§ SELECTED TEXT
------------------------------------

Meet a NYFA Artist: Shimon Attie
NYFA speaks with Shimon Attie, Photography Fellow, 2000; Performance Art/Multidisciplinary Work Fellow, 2005; Fiscally Sponsored Artist 2009; Video Fellow, 2010.
NYFA: Hi Shimon! Can you tell us what are you working on and/or what’s coming up for you?
SA: I am currently working on an 8-channel video installation -to be presented in-the-round- entitled MetroPAL.IS., that opened at the Aldrich Contemporary Art Museum on January 30, 2011 and will be on view for 4 months. I am working with 24 members of the Israeli and Palestinian communities of New York City -all professional actors- who perform a seamless hybrid document that I created. The piece is performed in a poetic register with participants alternating between holding static statuary poses and active, animated ones. The artwork explores the mutability of layered identities, communal affiliation, and national aspiration, defying expectations of what it means to be an Israeli, a Palestinian, and a New Yorker. MetroPAL.IS. is the largest commission that the Aldrich Museum has undertaken.
NYFA: How is your work different from the work of anyone else?
SA: I think it would be presumptuous to try to answer that question on the terms that it is presented. I can however, describe how I see my work. My own artistic practice has spanned a variety of media, depending on the nature of each project, and has also evolved over the years. My work crosses over between photography, the moving image, and large and small scale outdoor and museum site-specific and new media installations. In the past several years, I have worked increasingly with the moving image in particular, to create immersive, multiple channel hd video installations.
My moving image pieces are influenced by my original training in still photography, such that my recent video works lie at the intersection between the static and moving image. I suppose that one thing that distinguishes my work in this area is that I do not animate or use still photographs in my moving image pieces to create static elements. Rather, I shoot everything with video, and choreograph “stillness” and stasis with the video camera rolling. So I tend to approach the junction between static and moving from a different direction than many artists working today, who start with stills, and through the use of, say, After Effects, create the illusion of movement from static elements and images.
More generally, in many of my pieces I engage local communities in finding new ways of representing their history, memory and potential futures, and use contemporary media to re-imagine new relationships between space, time, place and identity.
I seek a fine balance between concept, and aesthetics and visual language; between the conceptual and the affective. I deeply believe that art, if it is to succeed, must give the visitor or viewer a felt, lived, and complex experience. I believe in strong and rigorous concepts and ideas behind an artwork, yet I also have an understanding of process, and that many of the strongest works evolve in their making.
NYFA: Where did you grow up and how did it affect your work?
SA: I grew up in an unmentionable suburb of Los Angeles. I felt quite alienated from the town and from the school where I grew up -culturally, intellectually, and politically- and probably this experience gave me a certain kind of distance in which my own imagination could run wild and where I could find refuge. That might have been the early germ of my later becoming an artist, but one never knows that for sure.
From there, at 17, I went and lived in Israel for a couple of years on a search for roots and origin, but could never properly square myself with the political situation there, and probably wasn’t sufficiently ideological -not to mention religious-to make a permanent life there.

------------------------------------

§ PROVIDED DATA

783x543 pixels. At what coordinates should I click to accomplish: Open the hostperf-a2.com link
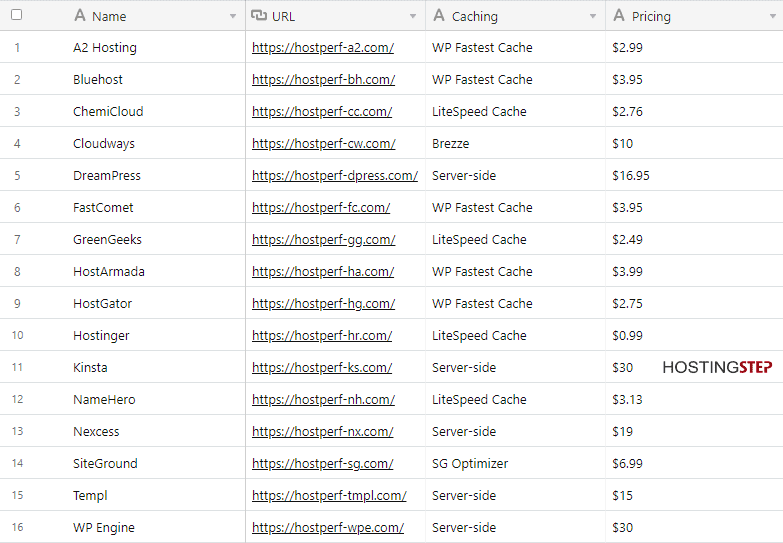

------------------------------------

§ WORK TO COMPLETE
1/ In the Shimon Attie interview above, copy the passage from "More generally, in" to "in their making.".
2/ Answer these questions from the Shimon Attie interview above:
(a) How many members of New York City's Israeli and Palestinian communities perform in MetroPAL.IS.?
(b) At what age did Attie go to live in Israel?
(c) In what year was Attie a Video Fellow?

§ RESULTS FOR THE EXERCISE
1/
More generally, in many of my pieces I engage local communities in finding new ways of representing their history, memory and potential futures, and use contemporary media to re-imagine new relationships between space, time, place and identity.
I seek a fine balance between concept, and aesthetics and visual language; between the conceptual and the affective. I deeply believe that art, if it is to succeed, must give the visitor or viewer a felt, lived, and complex experience. I believe in strong and rigorous concepts and ideas behind an artwork, yet I also have an understanding of process, and that many of the strongest works evolve in their making.

2/
(a) 24
(b) 17
(c) 2010